Garantizar agua potable en una ciudad turística como Benidorm supone mucho más que abrir el grifo. Detrás del suministro diario existe un complejo sistema de tratamiento, control y reutilización que resulta esencial tanto para la calidad de vida de los residentes como para sostener la actividad turística y económica de la comarca.
En ese engranaje desempeñan un papel fundamental la Estación de Tratamiento de Agua Potable (ETAP) y la Estación Depuradora de Aguas Residuales (EDAR), dos infraestructuras gestionadas por Veolia.
La compañía ha puesto el foco en la importancia de ambas instalaciones como elementos estratégicos para garantizar un ciclo integral del agua eficiente, sostenible y adaptado a un territorio marcado por el estrés hídrico y la elevada presión turística.
«El agua tiene que llegar al grifo en perfectas condiciones sanitarias y regresar al entorno sin dañarlo», resume el gerente de Veolia en Benidorm, Ciriaco Clemente, quien considera que asegurar ese equilibrio «no es una opción, sino una obligación» en una comarca donde los recursos hídricos son limitados.

Una ETAP preparada para cualquier escenario
La Marina Baixa es una de las zonas de la Comunidad Valenciana con mayor presión sobre los recursos de agua disponibles. Durante los meses de verano, la población y el consumo se multiplican, obligando al sistema de abastecimiento a responder con rapidez y eficacia ante incrementos puntuales de demanda.
En este contexto, la función de la ETAP de Benidorm va más allá de garantizar cantidad. Su misión principal es asegurar que el agua sea apta para el consumo humano bajo cualquier circunstancia y cumpla siempre con los estándares sanitarios establecidos.
La planta trabaja con agua procedente de distintos puntos de suministro, como los embalses de Guadalest y Amadorio o el Canal Bajo del Algar. Cada una de estas fuentes presenta características distintas dependiendo de factores como la climatología, la época del año o el nivel de los embalses, por lo que la instalación adapta constantemente sus procesos de tratamiento.
La última gran ampliación de la ETAP se realizó en 2010 con una inversión superior a los nueve millones de euros, permitiendo modernizar la infraestructura y mejorar su capacidad de respuesta ante situaciones complejas.
Uno de los escenarios más delicados se produce tras episodios de lluvias intensas, cuando el arrastre de sedimentos incrementa notablemente la turbidez del agua captada. En esos casos, la planta ajusta sus procesos de tratamiento en tiempo real para mantener la calidad del agua suministrada.
La jefa de planta de la ETAP, Noelia Llinares, destaca que el objetivo final es garantizar la máxima calidad independientemente del origen del agua. «Nuestra responsabilidad termina cuando el agua llega al grifo en perfectas condiciones», señala.

El agua regenerada gana protagonismo
Una vez utilizada en viviendas, hoteles o comercios, el agua inicia una nueva fase dentro del ciclo urbano: la depuración.
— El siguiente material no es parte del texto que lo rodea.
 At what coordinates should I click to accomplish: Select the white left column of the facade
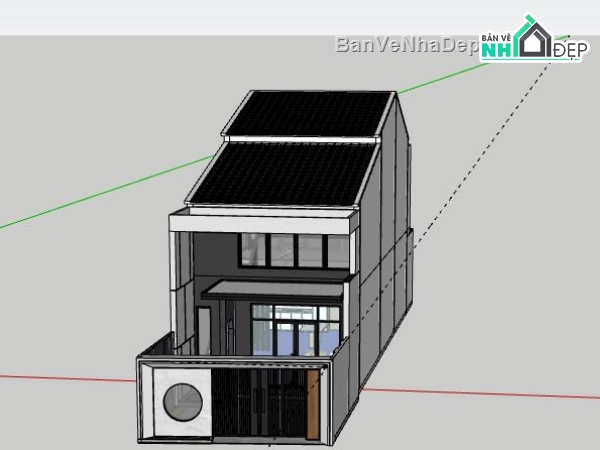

La EDAR de Benidorm se encarga de tratar las aguas residuales para devolverlas al medio natural sin afectar al equilibrio ambiental y, al mismo tiempo, aprovecharlas como recurso reutilizable.
Actualmente, el 35 % del agua tratada en la depuradora ya se reutiliza, principalmente para riego agrícola. Sin embargo, la ciudad quiere ir más allá y trabaja en un Plan Director de Agua Regenerada destinado a ampliar el uso de agua reutilizada en entornos urbanos.
El objetivo planteado es aprovechar hasta 2 hectómetros cúbicos adicionales de agua regenerada, una medida que permitiría reducir la presión sobre los recursos convencionales y reforzar la resiliencia hídrica del territorio frente a la sequía o los periodos de alta demanda.
Además de reutilizar agua, la EDAR trabaja bajo un modelo de economía circular en el que también se aprovechan subproductos del proceso, como fangos o biogás, para generar energía y avanzar hacia la autosuficiencia energética de la instalación.
La responsable de la EDAR, María José Martínez, explica que una depuradora requiere un elevado consumo energético, motivo por el que se trabaja para minimizar la huella ambiental y aumentar la producción propia de energía.
Infraestructuras esenciales para el turismo y la sostenibilidad
La gestión del agua se ha convertido en uno de los grandes retos de las ciudades turísticas del Mediterráneo, especialmente en destinos como Benidorm, que reciben millones de visitantes cada año y necesitan garantizar un suministro estable y seguro.
En este escenario, la ETAP y la EDAR funcionan como dos piezas esenciales de un mismo sistema: un ciclo integral que comienza con la captación, continúa con la potabilización, el consumo y la depuración, y culmina con la reutilización del agua.